Waikato University master's student Graeme Weavers has been awarded a $23,752 fellowship by the Foundation for Research Science and Technology to help to fund his research into the genetic diversity and population dynamics of the poroporo plant, solanum aviculare, a native to New Zealand, Australia and New Guinea.
Poroporo has purple flowers and berries that ripen from green to orange, but it was the plant's leaves that Maori used for rongoa - medicinal purposes - which included treating skin complaints such as eczema, aches and pains and fertility control, Mr Weavers said.
Russia and Hungary have also used the plant's extracts for making steroid contraceptives.
But in pre-European times the leaves were boiled and then the water taken about a week before menstruation.
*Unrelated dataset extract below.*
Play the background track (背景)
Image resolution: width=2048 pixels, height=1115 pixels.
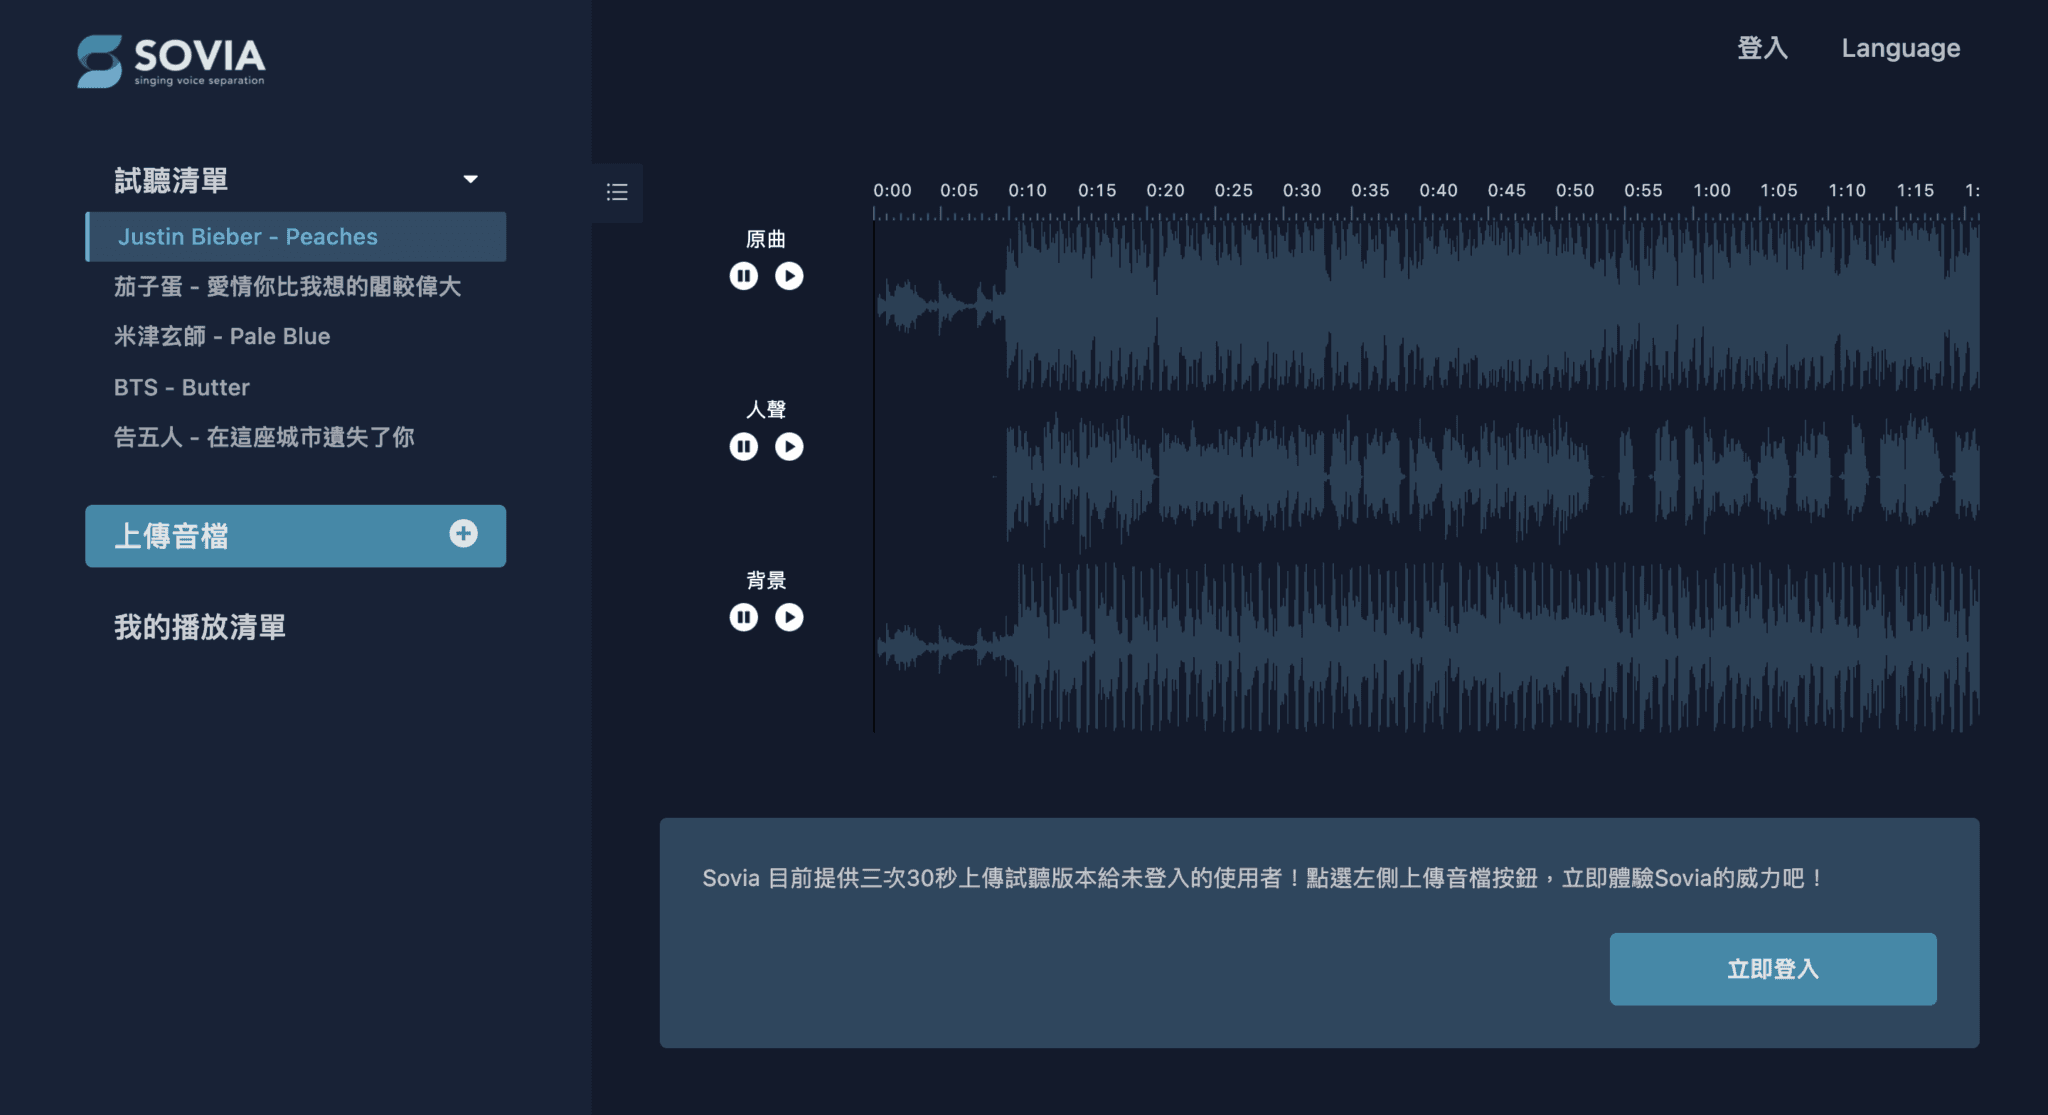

"I've got one cousin who remembers his mother using it as a contraceptive but many Maori don't have living memory of it. We've forgotten about it.
"An old kaumatua recognised the plant and said he hadn't seen it around since he was a kid."
That decline in traditional knowledge mirrored its ecological decline in the North Island, Mr Weavers said. Poroporo thrives on disturbed land, in areas where there have been treefall or landslides. One of the first plants to appear when trees such as tawa fall, the plants do not like too much canopy cover.
However, land clearance and pest grazing from pigs, goats and deer have done their damage, with poroporo now mainly growing in managed areas or reserves.
Mr Weavers hoped one spinoff of his research would be increased replanting projects and interest from tangata whenua about the plant's medicinal benefits.
"If we can restore poroporo populations on the scrubby open areas it likes, then the opportunity is there to utilise it locally for pharmaceutical purposes."